How to extract the list of the plots present in multiqc_data.json

Question

How to extract the list of the plots present in multiqc_data.json

blavetn opened this issue 3 years ago · 6 comments

Hello,
I would like to know if there is a way to actually list the plot names present in a report from multiqc_data.json.
The reason is that I try to extract adapter info from the "fastqc_adapter_content_plot" and that I have a case where this plot is not existing in the report because I got "No samples found with any adapter contamination > 0.1%" in the actual multiqc report (html).
So if I need a way to test if a plot is present in my report.
multiqc_data.json.txt

Answer 1 · 2021-09-29T05:50:00.000Z

Hi, I'm thinking that when the plot doesn't exist in the report then TidyMultiqc will just skip it.

If this is true, then you should be able to just check for the presence or absence of a corresponding column in the output dataframe. If this isn't true, then can you please post the error you are getting? Thanks

Answer 2 · 2021-09-29T06:19:42.000Z

My command is the following:

adaptor_max = load_multiqc("multiqc_data.json", sections = 'plots', plot_opts = list(fastqc_adapter_content_plot= list(extractor = extract_ignore_x, summary = list(max = max), prefix = "adaptor")))

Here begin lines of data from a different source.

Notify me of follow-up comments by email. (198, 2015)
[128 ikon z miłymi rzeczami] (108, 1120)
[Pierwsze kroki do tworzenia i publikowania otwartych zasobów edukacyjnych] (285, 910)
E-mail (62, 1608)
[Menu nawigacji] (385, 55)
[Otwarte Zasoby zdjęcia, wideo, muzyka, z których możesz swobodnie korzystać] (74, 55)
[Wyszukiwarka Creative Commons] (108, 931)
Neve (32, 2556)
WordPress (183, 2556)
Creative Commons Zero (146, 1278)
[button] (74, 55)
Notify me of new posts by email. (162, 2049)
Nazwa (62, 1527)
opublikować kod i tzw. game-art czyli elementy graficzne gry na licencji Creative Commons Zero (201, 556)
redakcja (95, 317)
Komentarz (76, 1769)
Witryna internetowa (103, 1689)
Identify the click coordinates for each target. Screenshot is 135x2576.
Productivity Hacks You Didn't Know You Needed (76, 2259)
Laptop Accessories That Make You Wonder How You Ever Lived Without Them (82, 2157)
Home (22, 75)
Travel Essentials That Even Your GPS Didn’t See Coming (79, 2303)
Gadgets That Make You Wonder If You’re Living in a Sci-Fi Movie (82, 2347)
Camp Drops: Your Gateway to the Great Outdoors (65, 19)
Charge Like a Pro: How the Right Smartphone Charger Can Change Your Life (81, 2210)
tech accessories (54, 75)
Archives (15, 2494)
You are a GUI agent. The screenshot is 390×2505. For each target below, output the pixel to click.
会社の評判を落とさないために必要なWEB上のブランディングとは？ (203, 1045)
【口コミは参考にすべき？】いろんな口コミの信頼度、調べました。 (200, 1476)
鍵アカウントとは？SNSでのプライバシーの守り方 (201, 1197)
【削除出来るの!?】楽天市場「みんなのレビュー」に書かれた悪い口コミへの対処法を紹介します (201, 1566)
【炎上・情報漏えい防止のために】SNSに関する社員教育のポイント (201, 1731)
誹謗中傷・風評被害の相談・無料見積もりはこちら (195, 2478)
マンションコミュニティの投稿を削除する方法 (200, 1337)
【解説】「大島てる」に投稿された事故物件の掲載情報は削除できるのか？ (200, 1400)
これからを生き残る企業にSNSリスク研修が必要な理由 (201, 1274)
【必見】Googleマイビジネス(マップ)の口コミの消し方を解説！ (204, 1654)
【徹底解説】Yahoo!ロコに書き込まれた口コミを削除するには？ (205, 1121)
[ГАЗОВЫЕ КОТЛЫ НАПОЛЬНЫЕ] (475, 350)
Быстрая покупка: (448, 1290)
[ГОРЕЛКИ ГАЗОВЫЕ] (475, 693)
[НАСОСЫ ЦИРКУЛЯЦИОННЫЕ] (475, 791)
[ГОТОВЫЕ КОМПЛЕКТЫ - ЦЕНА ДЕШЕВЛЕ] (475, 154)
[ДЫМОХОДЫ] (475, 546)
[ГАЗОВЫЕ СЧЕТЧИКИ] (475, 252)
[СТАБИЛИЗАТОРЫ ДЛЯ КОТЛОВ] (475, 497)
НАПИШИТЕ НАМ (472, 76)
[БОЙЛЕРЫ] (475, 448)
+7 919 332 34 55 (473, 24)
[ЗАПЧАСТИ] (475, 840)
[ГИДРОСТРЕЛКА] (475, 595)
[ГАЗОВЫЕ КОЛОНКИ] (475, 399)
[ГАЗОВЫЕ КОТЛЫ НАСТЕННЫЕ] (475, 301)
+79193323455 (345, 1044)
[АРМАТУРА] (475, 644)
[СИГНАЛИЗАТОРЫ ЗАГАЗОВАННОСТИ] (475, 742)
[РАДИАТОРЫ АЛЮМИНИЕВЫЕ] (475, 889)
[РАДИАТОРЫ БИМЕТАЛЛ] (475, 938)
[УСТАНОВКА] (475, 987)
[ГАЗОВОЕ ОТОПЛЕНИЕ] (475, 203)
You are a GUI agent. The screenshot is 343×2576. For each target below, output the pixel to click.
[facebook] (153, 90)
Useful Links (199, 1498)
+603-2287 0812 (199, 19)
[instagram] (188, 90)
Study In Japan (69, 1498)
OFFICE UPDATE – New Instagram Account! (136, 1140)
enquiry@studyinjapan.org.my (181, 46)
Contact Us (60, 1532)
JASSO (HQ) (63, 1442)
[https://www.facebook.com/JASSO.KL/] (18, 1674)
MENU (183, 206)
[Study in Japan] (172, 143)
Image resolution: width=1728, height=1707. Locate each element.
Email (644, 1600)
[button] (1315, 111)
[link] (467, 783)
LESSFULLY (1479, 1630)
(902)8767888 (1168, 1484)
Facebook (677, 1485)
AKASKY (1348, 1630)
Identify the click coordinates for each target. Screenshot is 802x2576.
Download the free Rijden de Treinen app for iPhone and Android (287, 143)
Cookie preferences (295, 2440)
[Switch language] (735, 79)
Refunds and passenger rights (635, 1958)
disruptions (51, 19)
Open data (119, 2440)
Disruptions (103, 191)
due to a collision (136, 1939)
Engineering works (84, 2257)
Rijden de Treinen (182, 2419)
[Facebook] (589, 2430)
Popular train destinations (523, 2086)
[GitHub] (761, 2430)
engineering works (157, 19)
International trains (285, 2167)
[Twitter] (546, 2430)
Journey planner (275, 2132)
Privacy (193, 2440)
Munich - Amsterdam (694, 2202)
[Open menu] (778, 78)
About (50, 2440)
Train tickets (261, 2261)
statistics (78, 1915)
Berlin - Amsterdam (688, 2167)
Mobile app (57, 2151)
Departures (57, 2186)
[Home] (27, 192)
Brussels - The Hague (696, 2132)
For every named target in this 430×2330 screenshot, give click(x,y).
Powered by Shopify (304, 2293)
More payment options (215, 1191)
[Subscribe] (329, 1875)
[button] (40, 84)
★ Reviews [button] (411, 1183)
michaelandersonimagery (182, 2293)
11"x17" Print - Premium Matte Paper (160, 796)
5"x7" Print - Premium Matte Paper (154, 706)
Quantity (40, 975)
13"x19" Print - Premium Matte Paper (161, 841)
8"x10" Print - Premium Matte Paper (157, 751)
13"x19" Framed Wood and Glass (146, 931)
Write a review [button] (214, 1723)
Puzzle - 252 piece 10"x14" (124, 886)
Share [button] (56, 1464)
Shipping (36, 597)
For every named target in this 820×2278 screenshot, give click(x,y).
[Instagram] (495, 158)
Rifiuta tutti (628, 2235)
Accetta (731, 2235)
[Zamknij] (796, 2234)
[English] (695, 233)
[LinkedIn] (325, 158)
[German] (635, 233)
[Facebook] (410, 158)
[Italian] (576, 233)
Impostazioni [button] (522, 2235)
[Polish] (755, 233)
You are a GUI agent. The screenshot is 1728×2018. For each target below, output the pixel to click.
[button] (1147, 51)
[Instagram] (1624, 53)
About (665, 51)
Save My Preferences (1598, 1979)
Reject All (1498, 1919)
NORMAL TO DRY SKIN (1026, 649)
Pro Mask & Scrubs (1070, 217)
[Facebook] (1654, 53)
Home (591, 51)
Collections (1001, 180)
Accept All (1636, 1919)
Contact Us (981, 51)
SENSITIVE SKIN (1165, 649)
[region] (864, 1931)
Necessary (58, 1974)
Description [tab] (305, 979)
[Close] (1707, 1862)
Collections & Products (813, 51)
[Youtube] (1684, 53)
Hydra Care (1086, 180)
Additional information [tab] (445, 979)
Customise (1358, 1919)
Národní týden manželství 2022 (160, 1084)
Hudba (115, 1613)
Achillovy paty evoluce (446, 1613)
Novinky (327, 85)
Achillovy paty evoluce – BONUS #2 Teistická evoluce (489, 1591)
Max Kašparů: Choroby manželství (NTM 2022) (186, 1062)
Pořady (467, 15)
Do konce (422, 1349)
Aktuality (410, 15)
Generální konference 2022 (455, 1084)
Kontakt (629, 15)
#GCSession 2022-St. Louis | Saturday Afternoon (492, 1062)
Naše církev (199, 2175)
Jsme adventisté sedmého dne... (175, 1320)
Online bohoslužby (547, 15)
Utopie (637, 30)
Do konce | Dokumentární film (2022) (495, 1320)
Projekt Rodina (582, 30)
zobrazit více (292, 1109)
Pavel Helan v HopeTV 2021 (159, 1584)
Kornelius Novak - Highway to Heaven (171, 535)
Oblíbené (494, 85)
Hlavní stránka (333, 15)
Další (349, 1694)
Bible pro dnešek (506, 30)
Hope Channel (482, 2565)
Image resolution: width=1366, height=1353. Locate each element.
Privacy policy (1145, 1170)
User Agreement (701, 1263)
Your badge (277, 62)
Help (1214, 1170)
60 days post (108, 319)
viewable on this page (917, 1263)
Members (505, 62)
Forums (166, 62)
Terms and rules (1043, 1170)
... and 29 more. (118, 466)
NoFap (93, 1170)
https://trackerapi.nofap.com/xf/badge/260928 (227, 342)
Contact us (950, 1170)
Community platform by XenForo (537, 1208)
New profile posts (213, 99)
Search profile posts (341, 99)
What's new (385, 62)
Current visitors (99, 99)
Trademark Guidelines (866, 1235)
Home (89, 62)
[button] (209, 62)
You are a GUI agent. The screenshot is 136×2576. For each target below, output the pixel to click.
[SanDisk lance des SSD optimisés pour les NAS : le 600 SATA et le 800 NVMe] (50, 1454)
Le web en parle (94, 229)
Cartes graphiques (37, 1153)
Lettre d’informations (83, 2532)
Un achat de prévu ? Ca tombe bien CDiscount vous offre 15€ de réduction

Error: Can't subset columns that don't exist.
x Location 1 doesn't exist.
ℹ There are only 0 columns.
Run rlang::last_error() to see where the error occurred

Answer 3 · 2021-09-29T06:35:36.000Z

Okay so I think this is happening just because the code breaks somewhere when the final dataframe has no data in it. I suspect a simple workaround is to make sure to extract one column that is always present, e.g. using sections = c("general", "plots"). I do hope to fix this eventually though. That said, I'm not sure I will expose any way to access the list of plot names before they are parsed because I can't really think of any uses for such a feature.

Answer 4 · 2021-09-29T07:08:41.000Z

Thank you, so using the following command, I have managed to solve my problem:

adaptor_max = load_multiqc("multiqc_data.json", sections = c('general','plots'), plot_opts = list(fastqc_adapter_content_plot= list(extractor = extract_ignore_x, summary = list(max = max), prefix = "adaptor")))

if("plot.adaptor.max" %in% colnames(adaptor_max) == TRUE){
    max_adaptor = round(max(adaptor_max$plot.adaptor.max, na.rm = TRUE),0)
}else{
    max_adaptor = 0.1 # in some cases multiqc is not reporting the plot if "No samples found with any adapter contamination > 0.1%"
}

Answer 5 · 2021-09-29T07:14:21.000Z

Great, yes that solution is what I had in mind. I'll keep this issue open until it's truly fixed.

Answer 6 · 2021-11-27T09:06:17.000Z

This should now be fixed in 1.0.0, with a test. However in order to get that fix you will have to update your use of the package to accommodate the breaking changes.